[Saved entries]

[Start of Attachment]

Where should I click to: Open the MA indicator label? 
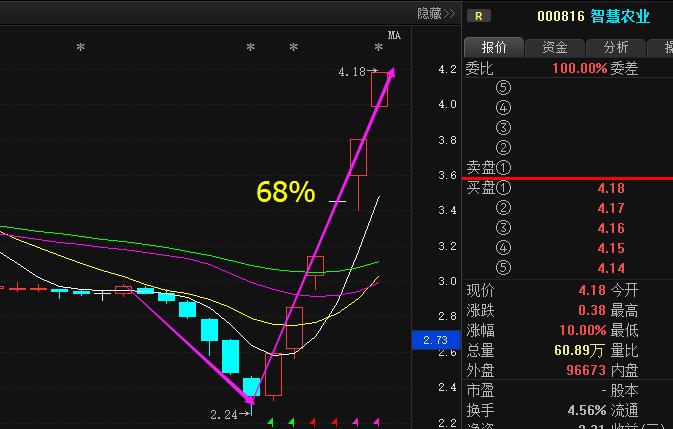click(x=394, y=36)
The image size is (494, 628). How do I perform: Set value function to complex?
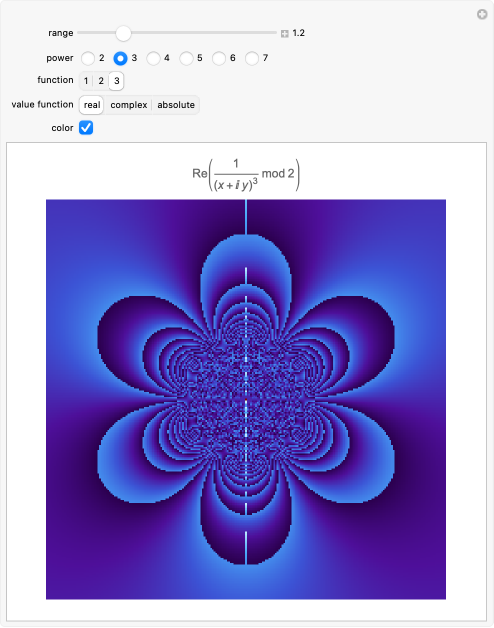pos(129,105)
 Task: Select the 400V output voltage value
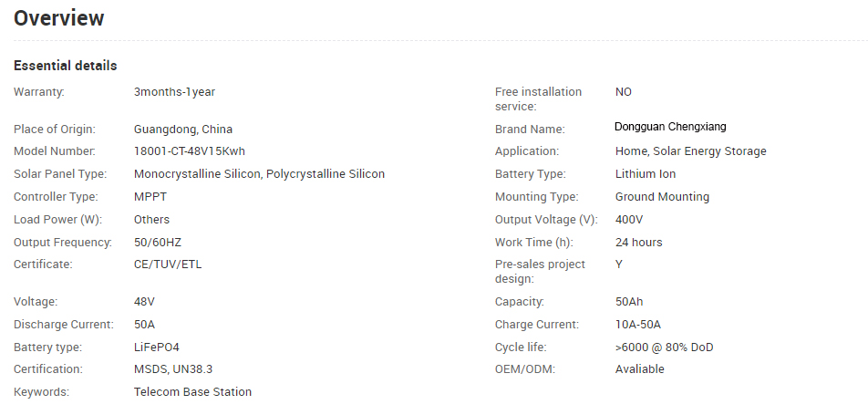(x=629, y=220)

[End of Attachment]

== WORK REQUIRED ==
A verbatim printout of the entries above is expected, free of pictures.

== RESPONSE FOR THIS EXERCISE ==
Where should I click to: Open the MA indicator label? 
click(x=394, y=36)
The image size is (494, 628). How do I perform: Set value function to complex?
pos(129,105)
 Task: Select the 400V output voltage value
(x=629, y=220)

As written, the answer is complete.